Ideas Versus Opportunities

Scenario #1: While working in an industry, a mid-level manager stumbles onto a business opportunity. She presents it to her boss and says, "I think this is a great opportunity for us to introduce a new product and gain additional market share." The boss replies, "We don't do that around here. That's not the business we are in." Feeling somewhat dejected, she continues to massage the idea, study the industry, analyze potential customer groups and put resources in place. Several months later, she has a handful of potential customers who are ready to buy her new products and she is certain that the new venture will work.

Scenario #2: A guy is sitting on his couch watching a football game on a Sunday afternoon. He thinks to himself how much he hates his job and how he doesn't want to go to work tomorrow. Suddenly, he has an idea for a new product in an unfamiliar industry. He thinks to himself, "This is a revolutionary product idea. I am sure no one has ever thought of this before. I'm going to make millions." Without doing any additional research and without knowing any more about the industry, he promptly goes into his bosses office on Monday morning and gives his two week notice. He is going use the money in his savings account and all of his time to focus on his "new business."

I'm sure you get the point: one is a true business opportunity and one is a pipe dream.

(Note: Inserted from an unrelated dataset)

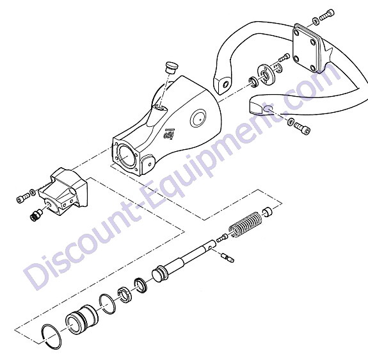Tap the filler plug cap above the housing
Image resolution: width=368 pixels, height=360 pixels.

A sound opportunity consists of:

  1. 1. A proposition for satisfying an unmet need (or a better way to meet a need)
  2. 2. A credible position in the industry (broad and deep industry knowledge/experience)
  3. 3. Access to the resources required to implement the proposition (suppliers, partners, funds, etc.)
  4. 4. A handful of customers who are ready to buy the product or service right now!
  5. 5. A sound business model where all the numbers work.